• [READING PASSAGE]:
◆ ◆ ◆

Question

A current of \(30\,\text{A}\) each flows in opposite directions in two conducting wires, placed parallel to each other at a distance of \(8\,\text{cm}\). The magnetic field at the mid point between the two wires is _____ \(\mu\text{T}\). \(\left(\frac{\mu_0}{4\pi}=10^{-7}\,\text{}^2\right)\)

• A. \(30\)
• B. \(300\)
• C. \(150\)
• D. \(0\)

Answer 1

The Correct Option is B

Concept: Magnetic field due to a long straight current carrying wire: \[ B=\frac{\mu_0 I}{2\pi r} \] If currents flow in opposite directions, magnetic fields at the midpoint add. Step 1: {Determine distance from each wire.} Distance between wires: \[ d=8\,\text{cm} \] Distance from midpoint to each wire: \[ r=4\,\text{cm}=0.04\,\text{m} \] Step 2: {Magnetic field due to one wire.} \[ B=\frac{\mu_0 I}{2\pi r} \] Since \[ \frac{\mu_0}{4\pi}=10^{-7} \] \[ \frac{\mu_0}{2\pi}=2\times10^{-7} \] Thus \[ B=\frac{2\times10^{-7}\times30}{0.04} \] \[ =1.5\times10^{-4}\,\text{T} \] Step 3: {Add fields from both wires.} Since fields are in same direction: \[ B_{total}=2\times1.5\times10^{-4} \] \[ =3\times10^{-4}\,\text{T} \] Convert to \(\mu\text{T}\): \[ 3\times10^{-4}\times10^6 \] \[ =300\,\mu\text{T} \]

◆ ◆ ◆

Saved data entries:
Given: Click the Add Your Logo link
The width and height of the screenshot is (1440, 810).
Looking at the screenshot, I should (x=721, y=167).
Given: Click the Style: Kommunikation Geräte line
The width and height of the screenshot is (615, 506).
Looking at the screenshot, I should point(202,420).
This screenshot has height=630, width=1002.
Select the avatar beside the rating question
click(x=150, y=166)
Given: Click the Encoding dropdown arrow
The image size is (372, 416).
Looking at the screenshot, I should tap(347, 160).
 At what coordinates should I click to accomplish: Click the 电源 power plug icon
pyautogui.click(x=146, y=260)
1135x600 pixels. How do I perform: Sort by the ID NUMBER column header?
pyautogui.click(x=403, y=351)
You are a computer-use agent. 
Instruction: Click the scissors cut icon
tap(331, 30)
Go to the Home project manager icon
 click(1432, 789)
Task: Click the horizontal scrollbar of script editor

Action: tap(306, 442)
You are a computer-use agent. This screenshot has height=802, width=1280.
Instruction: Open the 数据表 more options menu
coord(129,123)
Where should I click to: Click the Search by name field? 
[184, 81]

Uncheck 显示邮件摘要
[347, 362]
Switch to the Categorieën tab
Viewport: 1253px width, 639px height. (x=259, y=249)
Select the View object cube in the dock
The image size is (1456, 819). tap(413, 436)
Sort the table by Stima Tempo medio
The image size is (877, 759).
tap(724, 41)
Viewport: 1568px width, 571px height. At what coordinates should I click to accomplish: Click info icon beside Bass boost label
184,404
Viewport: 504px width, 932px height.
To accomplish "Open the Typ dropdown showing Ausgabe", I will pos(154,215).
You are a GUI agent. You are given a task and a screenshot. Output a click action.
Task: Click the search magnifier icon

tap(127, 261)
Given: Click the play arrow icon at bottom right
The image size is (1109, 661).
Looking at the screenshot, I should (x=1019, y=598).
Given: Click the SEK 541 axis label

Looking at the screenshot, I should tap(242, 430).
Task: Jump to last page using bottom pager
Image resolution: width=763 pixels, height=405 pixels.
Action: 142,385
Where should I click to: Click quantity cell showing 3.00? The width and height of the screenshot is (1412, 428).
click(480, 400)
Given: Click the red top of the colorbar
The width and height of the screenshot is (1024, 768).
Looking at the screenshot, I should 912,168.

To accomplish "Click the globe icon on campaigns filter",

◆ ◆ ◆

• [GOAL]:
In the magnetic field problem above, what distance separates the midpoint from each wire?

• [REPLY TO THE TASK]:
4 cm (0.04 m)